- **Fragmento seleccionado**

════════════════════

20.8.19

La luz de la melancolía

Los primeros versos de Victoria León (Sevilla, 1981) que uno leyó se publicaron en esta revista. Fueron una feliz sorpresa. También aquí había dado a conocer distintas traducciones (Tennyson, John McCrae, un anónimo latino…) en colaboración con Luis Alberto de Cuenca, del que editó una antología para Renacimiento. Además de ejercer la crítica, es traductora; del inglés, sobre todo.
Para entonces ya conocíamos su primer libro, de aforismos: Insomnios (La Isla de Siltolá, 2017). Me gustaron -dije en otra parte- “por su carga de razón, de sensatez. Por su elegancia intelectual. Por su lucidez y su elocuencia. Por su clasicidad”. Esto podría aplicarse a los poemas que componen Secreta luz, su ópera prima poética. No lo parece, cabe afirmar de inmediato. Se nota el lento y largo aprendizaje: lecturas, traducciones, sentencias… En consecuencia, nada más lejos del titubeo, la imitación o el despropósito. De fracasadas experiencias previas como las que pudieron perpetrar en sus inicios sus compañeros de generación, poetas nacidos entre 1971 y 1985, como los reunidos por José Andújar Almansa en su espléndido florilegio Centros de gravedad. Poesía española en el siglo XXI (Pre-Textos); tan alejados, en general, de su manera de decir.

════════════════════

- **Datos aportados**
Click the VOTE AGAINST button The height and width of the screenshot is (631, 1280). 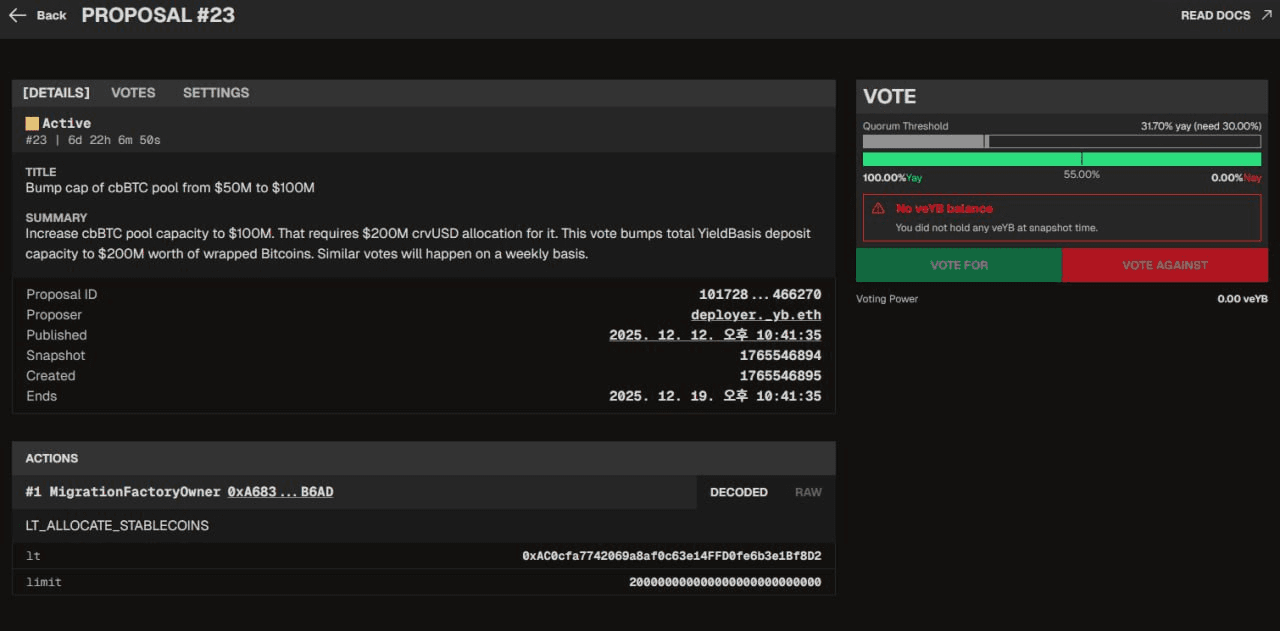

════════════════════

- **Ejercicio breve 1**
Indica cuál es el título del primer libro de Victoria León según el fragmento sobre su obra.
- **Ejercicio breve 2**
Prosigue el fragmento sobre la obra de Victoria León a partir de su última oración.

- **Respuesta 1**
Su primer libro fue Insomnios, de aforismos (La Isla de Siltolá, 2017).

- **Respuesta 2**
Si por algo se caracteriza esta obra -retomo el hilo- es por su solidez. Formal e intelectual, si cabe el distingo. De estirpe clásica (ya se apuntó), los endecasílabos fluyen con una naturalidad de talante anglosajón, sin concesiones a la inútil retórica, con un grato regusto a Siglo de Oro y, cómo no, a la poesía de otros contemporáneos, nacionales y foráneos. El magisterio, en todo caso, es amplio, propio de alguien que ha leído mucho, con un gusto fundado en el propio criterio. No creo que quepa soslayar la tradición lírica sevillana, un micrcosmos poético digno de elogio y de cuya maestría ha bebido, a buen seguro, la escritora. Tres conspicuos vates sevillanos, por cierto, formaban parte del jurado que concedió a Secreta luz el premio Hermanos Machado: Jacobo Cortines, Abelardo Linares y Javier Salvago.
Los poemas de VL hablan de la vida, sí, y, por lo mismo, sin que pequen de culturalistas, de la literatura (Dante, Propercio...). “La poesía exige incandescencia, / vivir o haber vivido entre las llamas”, son los dos versos que lo abren. Como las llamas del amor, que ahora son ceniza, pues que del desamor y de la pérdida hablan estos poemas breves, de una concisión acerada y cierta sequedad metafísica, cercanos al epigrama, donde imperan la soledad y el dolor, palabra que ya aparece en la cita de Bécquer que encabeza el delgado volumen. La otra, de Stevenson, se refiere al amor que uno ve venir y luego ve partir.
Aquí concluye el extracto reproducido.